Understanding Virtual and Logical Processors

Learn what the virtualization phrase "Virtual Processors per Logical Processor" means.

John Savill

January 28, 2013

1 Min Read
Understanding Virtual and Logical Processors

Q: What does "Virtual Processors per Logical Processor" mean?

A: Very often, when looking at virtualization and hypervisors, you see the phrase "Virtual Processors per Logical Processor" or it's written as "Virtual Processors:Logical Processor." What this refers to is that fact that virtual machines (VMs) are given a certain number of virtual processors, which use up resources on actual processor cores on the server (logical processors).
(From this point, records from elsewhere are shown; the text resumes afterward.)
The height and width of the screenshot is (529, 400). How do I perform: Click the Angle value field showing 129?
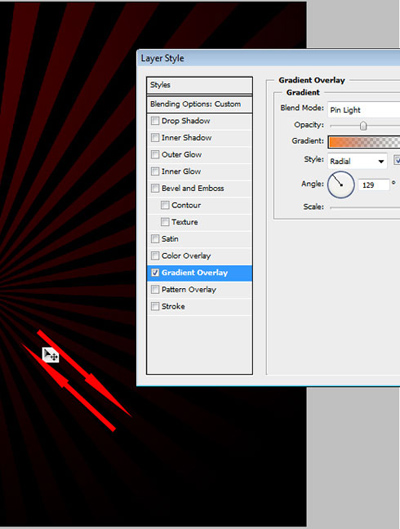pos(373,185)
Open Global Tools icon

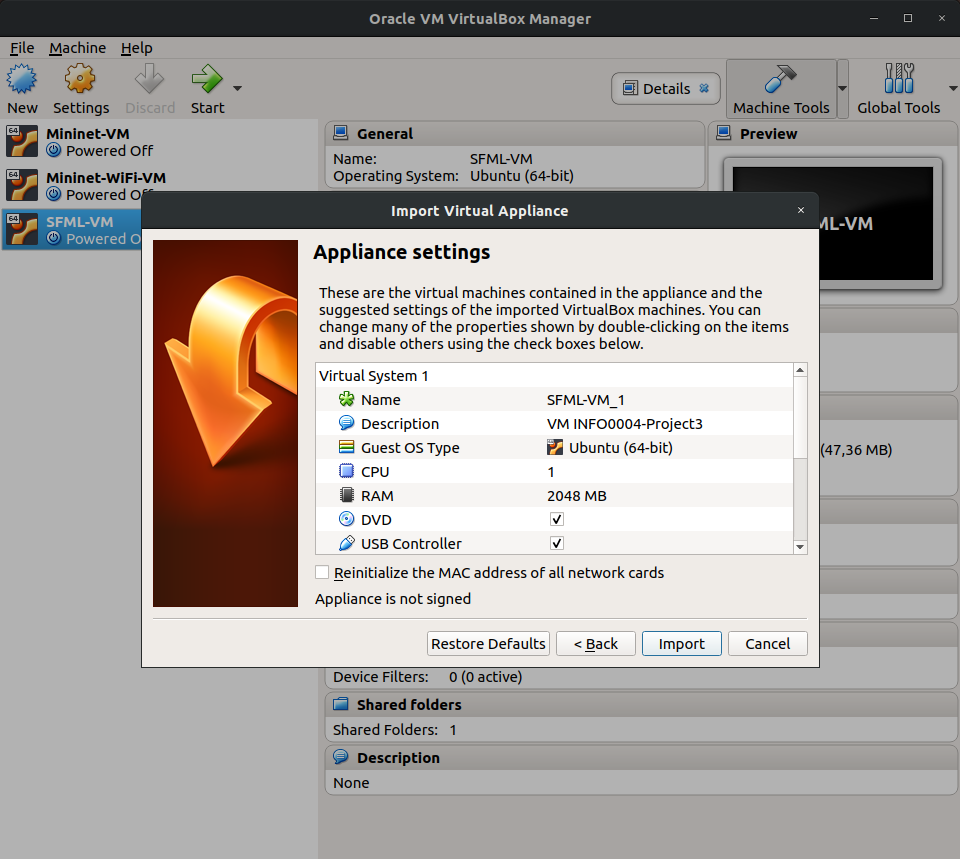pyautogui.click(x=898, y=80)
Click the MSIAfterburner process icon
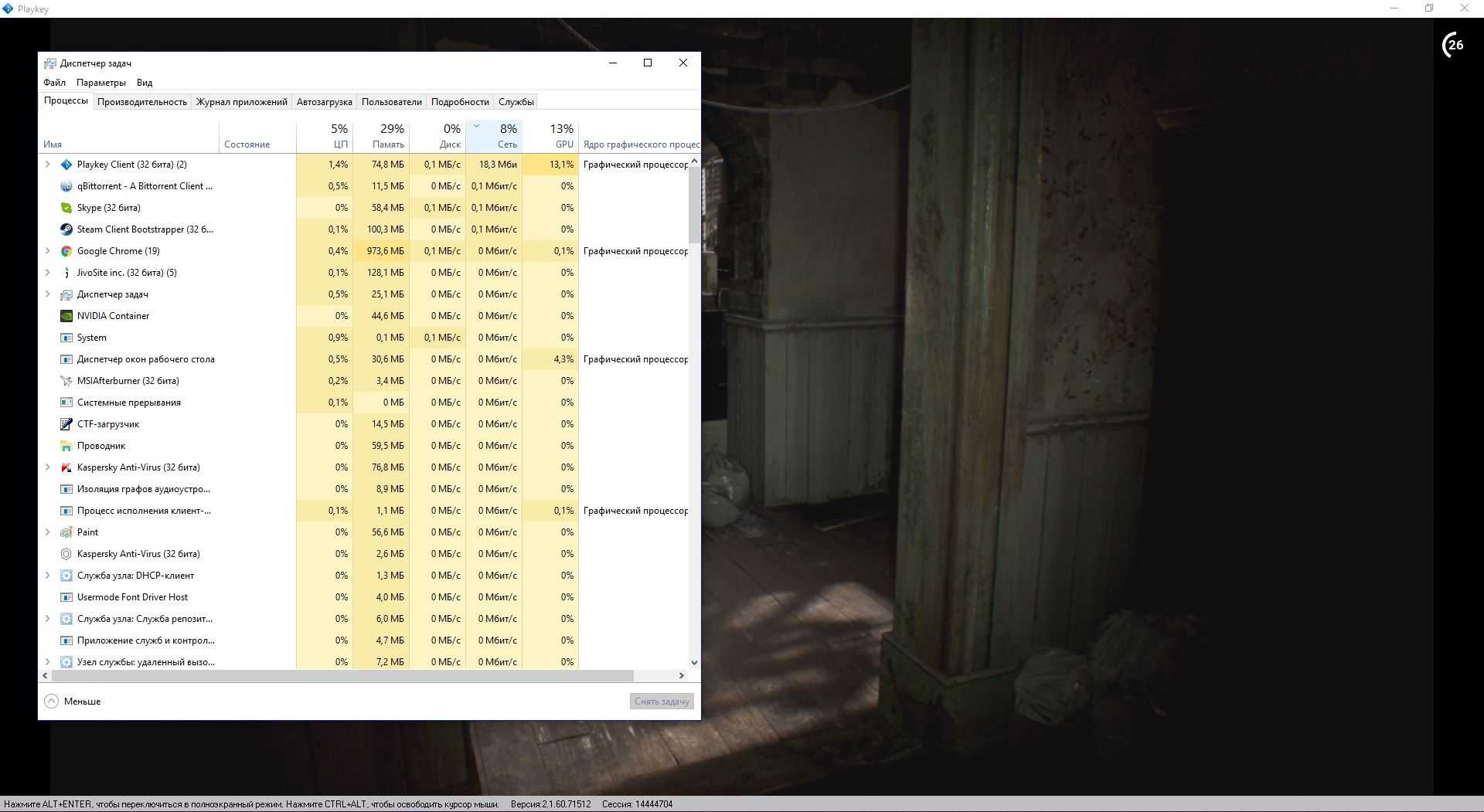Viewport: 1484px width, 812px height. 66,381
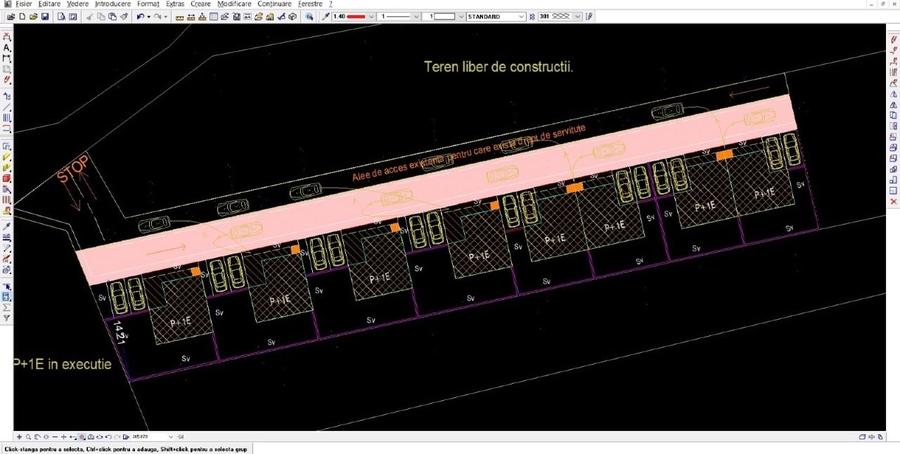Open the Fisier menu

24,4
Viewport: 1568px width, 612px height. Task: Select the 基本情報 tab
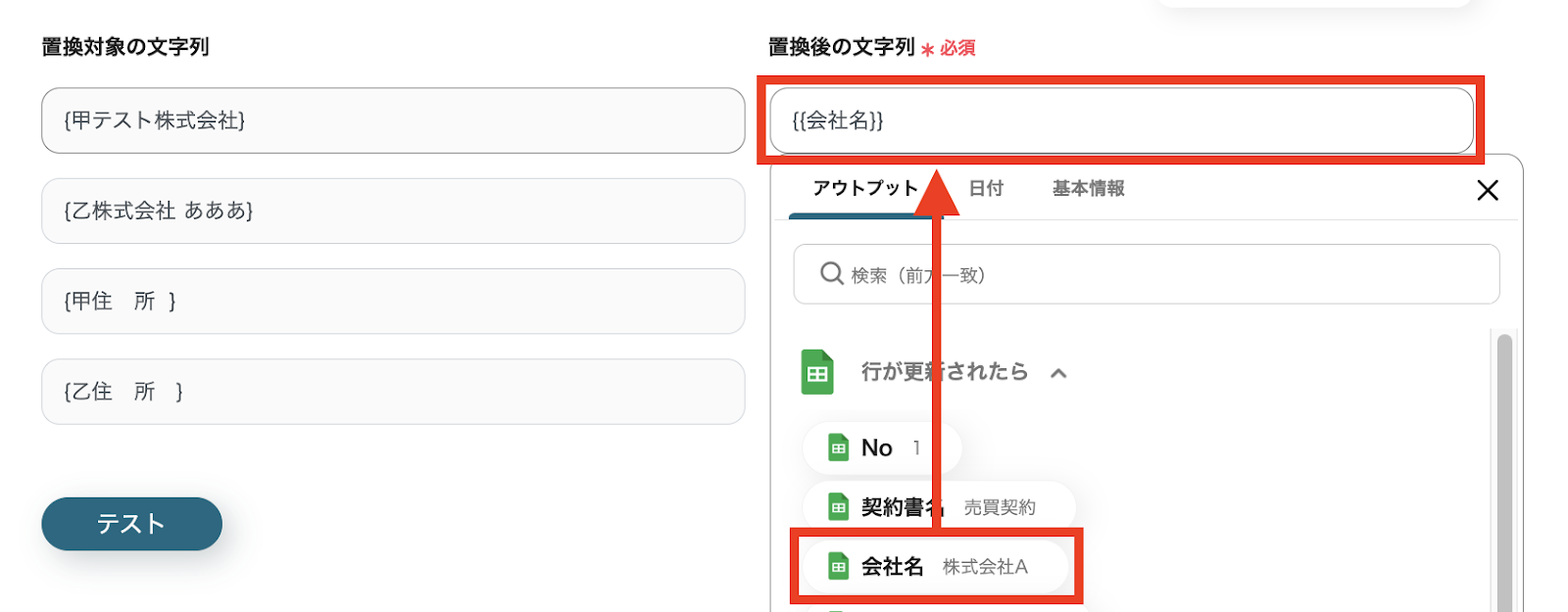pos(1088,188)
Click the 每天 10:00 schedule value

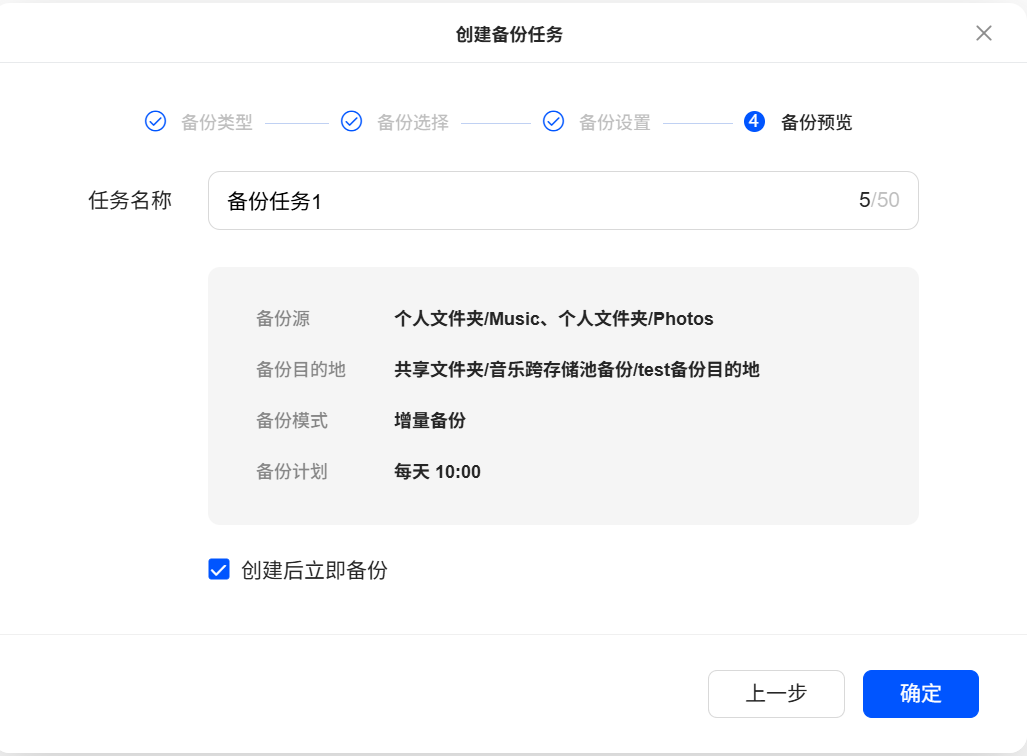tap(437, 472)
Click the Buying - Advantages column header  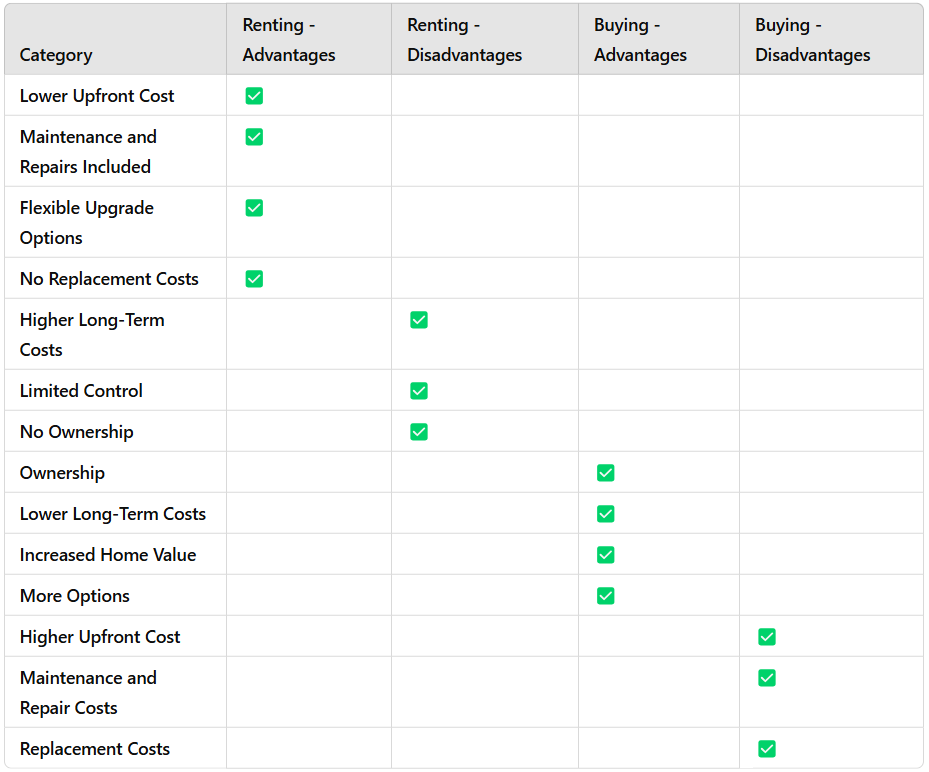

Virtual processors per logical processors relates to the number of supported virtual processors that should be created for each logical processor. Basically a ratio such as 8:1 means for each logical processor you have you should allocate only eight virtual processors on created VMs. If you had four logical processors in the server (i.e., a single processor with four processor cores), then you could allocate 32 virtual processors across VMs on that host.

This is often not a hard limit that's enforced but rather a supportability limit by the hypervisor vendor. Although Windows Server 2008 R2 Hyper-V had a 8:1 ratio for server workloads, there is no supportability limit in Windows Server 2012. If the workloads work in the environment, then the configuration is supported.